Why, this Karen demanded to know, had I referred to Arizona Sen. Kyrsten Sinema as a Karen in a story last week? Isn’t that a prejudiced word, he asked in the 10-second message. The irony here was that the Karen in my voicemail didn’t even recognize that he was Karening, having gone from habitual linestepping to leaping over every boundary possible by looking up a phone number that in no way is associated with my work at The Root. Despite having exactly zero connection to me in the real world, this Karen actually dialed my number after hours expecting to ask me a question about something I did during my day job which, by the way, is to write words.
Not wanting to scare my fiancée, I waited until Saturday morning to give this Karen hell, dialing the number back and informing him that in no uncertain terms would reaching out to me in a personal space about anything I write ever be a sane thing to do. He wasn’t all that smart, having dialed me from a number attached to a business whose physical address in Baltimore—where I have plenty of family and friends—popped up in a quick Google search. Dude was apologetic, but wildly and still actually confused about what he had done wrong: “But I just had a simple question.” And I had a simple answer: the more you fuck around, the more you’ll find out.
But this story isn’t really about one person who stepped dangerously over a boundary by calling me about a story. It is about the kind of harassment Karens of every stripe feel they have the right to engage in. I’m under no illusion that everyone who reads The Root will agree with each, or any, of my opinions or like any story that I’ve written. Every writer here—most writers anywhere—routinely get plenty of smoke in the comments sections and on Twitter. It’s all in the game, an occupational hazard most of us accept for the privilege of having our ideas and our prose platformed.

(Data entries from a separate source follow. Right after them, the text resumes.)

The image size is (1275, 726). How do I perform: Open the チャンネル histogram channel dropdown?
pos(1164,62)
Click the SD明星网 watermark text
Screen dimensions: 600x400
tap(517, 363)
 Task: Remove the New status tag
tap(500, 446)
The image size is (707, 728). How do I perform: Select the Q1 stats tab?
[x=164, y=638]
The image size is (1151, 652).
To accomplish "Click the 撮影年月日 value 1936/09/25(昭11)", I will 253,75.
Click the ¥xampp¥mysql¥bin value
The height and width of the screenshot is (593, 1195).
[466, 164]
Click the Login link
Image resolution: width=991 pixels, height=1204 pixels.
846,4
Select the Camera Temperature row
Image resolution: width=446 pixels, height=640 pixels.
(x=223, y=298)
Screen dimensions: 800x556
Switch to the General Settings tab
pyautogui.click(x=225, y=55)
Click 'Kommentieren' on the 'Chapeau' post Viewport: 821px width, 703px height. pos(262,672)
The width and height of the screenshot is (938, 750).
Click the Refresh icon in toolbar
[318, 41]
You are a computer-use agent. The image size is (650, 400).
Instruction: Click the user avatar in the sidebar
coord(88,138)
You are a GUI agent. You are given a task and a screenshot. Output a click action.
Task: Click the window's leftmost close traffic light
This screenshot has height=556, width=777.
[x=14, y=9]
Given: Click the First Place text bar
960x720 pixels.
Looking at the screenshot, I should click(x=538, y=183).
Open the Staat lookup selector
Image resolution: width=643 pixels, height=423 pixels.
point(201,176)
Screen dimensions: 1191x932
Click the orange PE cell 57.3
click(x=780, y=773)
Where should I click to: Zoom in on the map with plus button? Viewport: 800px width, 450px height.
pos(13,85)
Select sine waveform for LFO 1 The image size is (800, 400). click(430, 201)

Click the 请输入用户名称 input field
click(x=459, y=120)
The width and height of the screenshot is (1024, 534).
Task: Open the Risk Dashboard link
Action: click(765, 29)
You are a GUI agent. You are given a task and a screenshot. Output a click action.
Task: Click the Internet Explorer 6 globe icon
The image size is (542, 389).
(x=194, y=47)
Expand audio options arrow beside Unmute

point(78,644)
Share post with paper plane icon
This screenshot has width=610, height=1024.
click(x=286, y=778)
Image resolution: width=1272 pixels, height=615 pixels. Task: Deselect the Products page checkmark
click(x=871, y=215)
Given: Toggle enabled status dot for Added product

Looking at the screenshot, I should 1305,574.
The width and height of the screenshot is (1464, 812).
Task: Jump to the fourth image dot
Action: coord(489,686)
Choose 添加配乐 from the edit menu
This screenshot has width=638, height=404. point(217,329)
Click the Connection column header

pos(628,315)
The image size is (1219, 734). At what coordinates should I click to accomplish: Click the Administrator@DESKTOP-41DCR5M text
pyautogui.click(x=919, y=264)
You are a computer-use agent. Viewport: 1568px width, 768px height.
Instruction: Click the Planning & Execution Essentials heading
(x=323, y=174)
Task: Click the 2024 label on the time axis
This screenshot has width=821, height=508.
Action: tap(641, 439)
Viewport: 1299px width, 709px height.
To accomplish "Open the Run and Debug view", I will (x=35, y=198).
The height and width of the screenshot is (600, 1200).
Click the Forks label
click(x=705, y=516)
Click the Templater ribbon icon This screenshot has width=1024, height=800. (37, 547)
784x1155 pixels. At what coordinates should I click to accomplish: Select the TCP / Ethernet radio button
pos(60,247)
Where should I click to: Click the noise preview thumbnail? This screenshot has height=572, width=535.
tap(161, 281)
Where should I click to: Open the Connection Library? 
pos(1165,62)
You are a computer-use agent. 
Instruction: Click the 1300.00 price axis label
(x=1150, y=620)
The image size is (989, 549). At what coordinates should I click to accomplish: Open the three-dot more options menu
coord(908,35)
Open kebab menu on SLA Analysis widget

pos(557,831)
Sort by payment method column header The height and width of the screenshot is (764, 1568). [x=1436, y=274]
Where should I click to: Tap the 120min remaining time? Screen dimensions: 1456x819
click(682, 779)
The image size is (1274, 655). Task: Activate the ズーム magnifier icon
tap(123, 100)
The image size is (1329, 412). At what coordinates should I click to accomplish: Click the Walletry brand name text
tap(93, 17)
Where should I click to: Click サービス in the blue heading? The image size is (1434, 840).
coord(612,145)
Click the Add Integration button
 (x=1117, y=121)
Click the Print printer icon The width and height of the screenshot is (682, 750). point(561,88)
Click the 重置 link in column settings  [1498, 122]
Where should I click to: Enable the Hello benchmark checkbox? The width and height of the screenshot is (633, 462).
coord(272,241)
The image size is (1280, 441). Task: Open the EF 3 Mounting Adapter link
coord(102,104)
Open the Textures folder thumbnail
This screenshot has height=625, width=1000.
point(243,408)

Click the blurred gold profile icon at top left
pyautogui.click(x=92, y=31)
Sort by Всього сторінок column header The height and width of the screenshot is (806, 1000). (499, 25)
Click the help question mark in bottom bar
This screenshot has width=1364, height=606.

But having written, edited and done TV work on platforms as large as ESPN and CNN and as niche as The Root for more than two decades, I’ve identified a pattern in the feedback loop: nothing makes the criticism nastier, or compels people to cross more boundaries, than when I’m writing on a platform that centers Black people and perspectives. There’s something about having The Root as a platform that has transformed my various inboxes and social media accounts into magnets for people like the guy who emailed this morning about a story I wrote on Clarence Thomas months ago, demanding: “RETRACTION? Or are you too hateful towards a black man who is a conservative?” (My response: “Hey, Jim, Fuck off.”)
These folks aren’t editors. I’d wager none of them have sat through more than one class in journalism, if that. Most of their arguments aren’t well formed, assuming I can even understand them between the unnecessary all caps, misspellings and shitty grammar. They’re not genuinely concerned or conscientious readers.
What binds them, like all Karens, is believing they’re owed something that they’re not: accountability for daring to upset their worldview by taking a senator, like Sinema or a SCOTUS justice like Thomas, or white supremacy in its various forms, to task.
Sorry, Karen, but it doesn’t matter how many inappropriate ways you find to reach out, I still don’t give a shit and I’ll be here tomorrow.